**TEXT EXTRACT:**
+++

The continued weakness in air-travel demand is primarily due to significant lag in business travel recovery. After declining in the lower 60% range in both July and August from the 2019 level, Southwest’s managed business revenues fell 73% in September. By the end of 2021, the airline expects its managed business revenues to be down roughly 60% from the comparable period in 2019.

A spike in oil prices is pushing up Southwest’s fuel expenses, which in turn is hurting its already weak bottom line. Fuel costs per gallon, including fuel tax (economic), rose 44.4% year over year to $1.92 in the second quarter. The same jumped 65.9% to $2.04 in the third quarter. LUV estimates economic fuel costs per gallon to be between $2.25 and $2.35 in the fourth quarter. Due to a spike in fuel prices as well as costs associated with ramp up in operations (to cater to the improvement in travel demand), the carrier does not expect to be profitable in the fourth quarter of 2021, as it had previously anticipated.

+++

**SOURCE EXCERPT:**
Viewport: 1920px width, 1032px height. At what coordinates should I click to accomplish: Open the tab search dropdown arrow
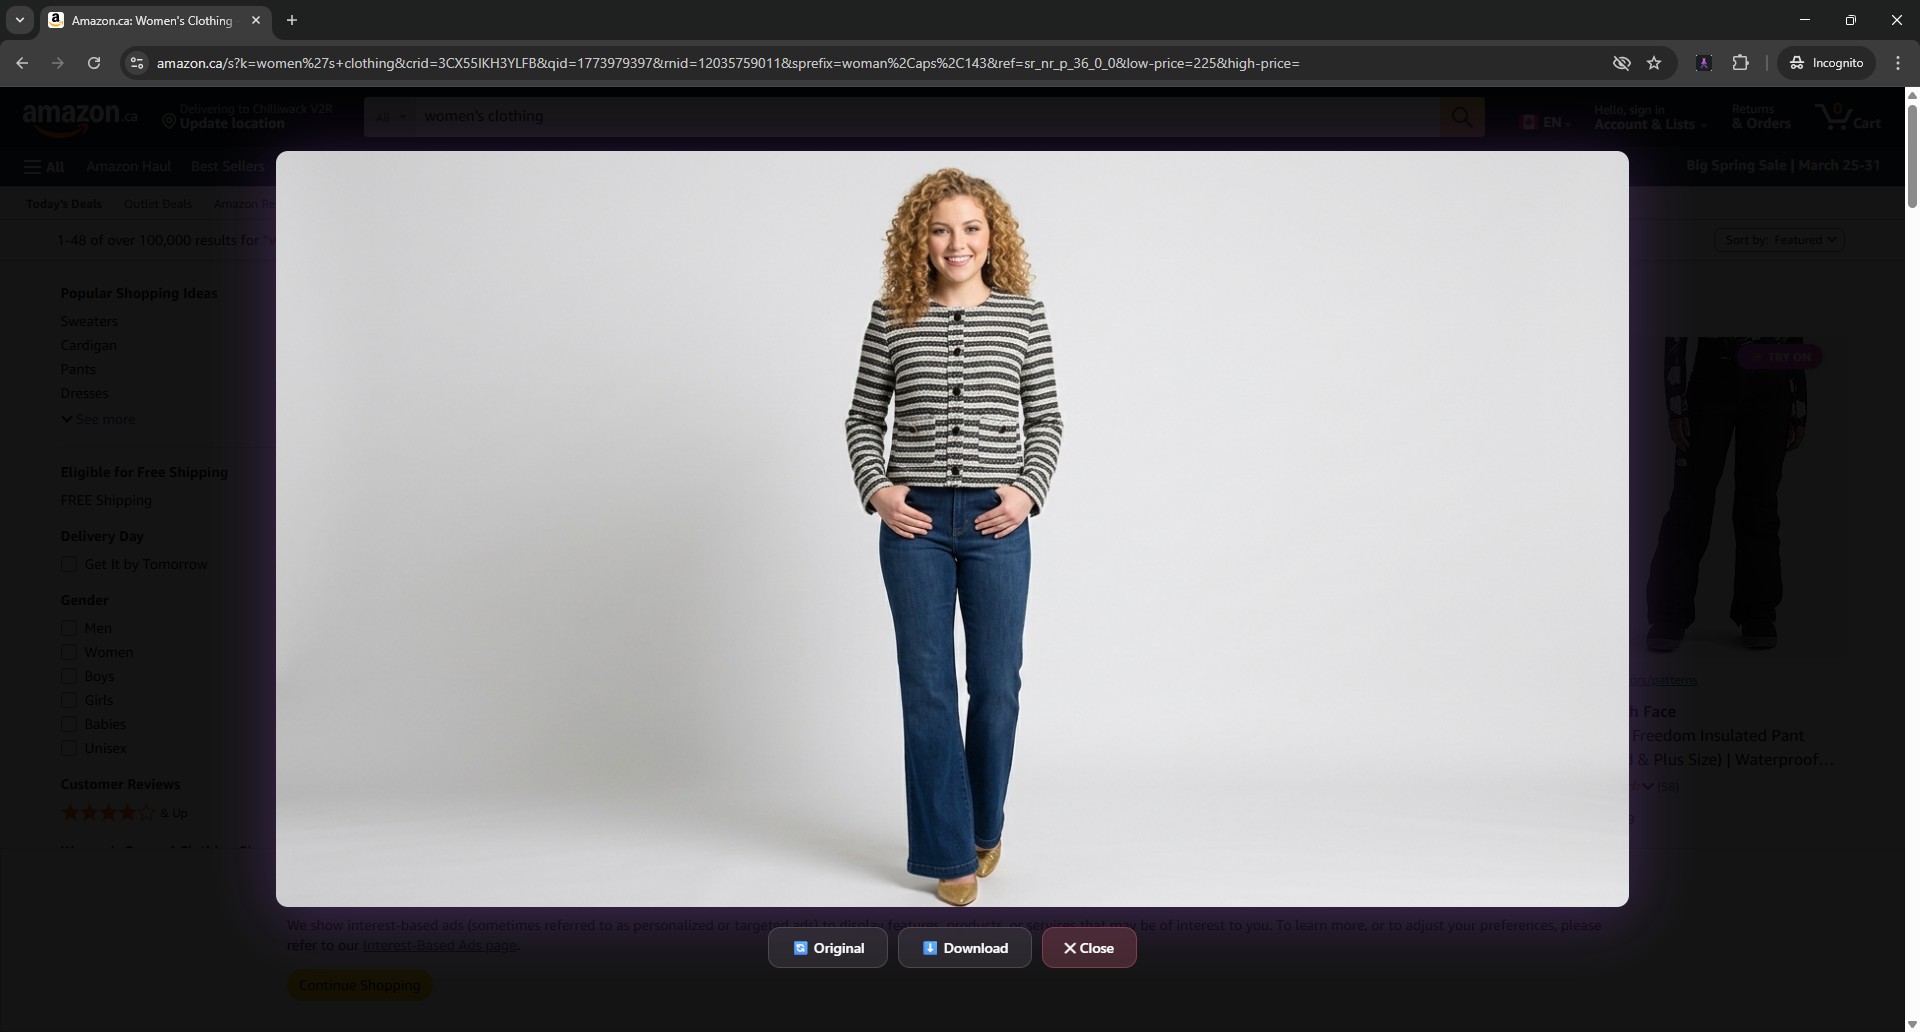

+++

**WHAT IS ASKED:** In the passage about Southwest's revenue and fuel costs, write out the part from "The continued weakness" to "period in 2019.", switching "managed business revenues" to "corporate travel revenues". The lines have nothing to do with this.

**WRITTEN RESPONSE:**
The continued weakness in air-travel demand is primarily due to significant lag in business travel recovery. After declining in the lower 60% range in both July and August from the 2019 level, Southwest’s corporate travel revenues fell 73% in September. By the end of 2021, the airline expects its corporate travel revenues to be down roughly 60% from the comparable period in 2019.